Extracted data entries
####
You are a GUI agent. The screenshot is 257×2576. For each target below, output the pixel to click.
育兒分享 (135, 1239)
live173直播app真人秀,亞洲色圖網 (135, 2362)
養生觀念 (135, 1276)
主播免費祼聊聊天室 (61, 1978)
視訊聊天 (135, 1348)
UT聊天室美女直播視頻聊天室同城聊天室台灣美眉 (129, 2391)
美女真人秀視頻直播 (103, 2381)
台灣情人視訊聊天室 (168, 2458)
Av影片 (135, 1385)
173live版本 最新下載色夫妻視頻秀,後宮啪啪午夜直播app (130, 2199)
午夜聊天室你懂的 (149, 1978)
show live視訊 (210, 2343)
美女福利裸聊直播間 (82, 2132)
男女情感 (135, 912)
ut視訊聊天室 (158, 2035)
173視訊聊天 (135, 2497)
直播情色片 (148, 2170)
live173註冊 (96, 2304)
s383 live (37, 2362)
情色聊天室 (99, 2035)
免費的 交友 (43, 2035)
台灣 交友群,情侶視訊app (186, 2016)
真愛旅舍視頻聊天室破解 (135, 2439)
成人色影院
####
**PROBLEM DESCRIPTION**. Write out every record exactly as it appears above.

**ANSWER SECTION**.
You are a GUI agent. The screenshot is 257×2576. For each target below, output the pixel to click.
育兒分享 (135, 1239)
live173直播app真人秀,亞洲色圖網 (135, 2362)
養生觀念 (135, 1276)
主播免費祼聊聊天室 (61, 1978)
視訊聊天 (135, 1348)
UT聊天室美女直播視頻聊天室同城聊天室台灣美眉 (129, 2391)
美女真人秀視頻直播 (103, 2381)
台灣情人視訊聊天室 (168, 2458)
Av影片 (135, 1385)
173live版本 最新下載色夫妻視頻秀,後宮啪啪午夜直播app (130, 2199)
午夜聊天室你懂的 (149, 1978)
show live視訊 (210, 2343)
美女福利裸聊直播間 (82, 2132)
男女情感 (135, 912)
ut視訊聊天室 (158, 2035)
173視訊聊天 (135, 2497)
直播情色片 (148, 2170)
live173註冊 (96, 2304)
s383 live (37, 2362)
情色聊天室 (99, 2035)
免費的 交友 (43, 2035)
台灣 交友群,情侶視訊app (186, 2016)
真愛旅舍視頻聊天室破解 (135, 2439)
成人色影院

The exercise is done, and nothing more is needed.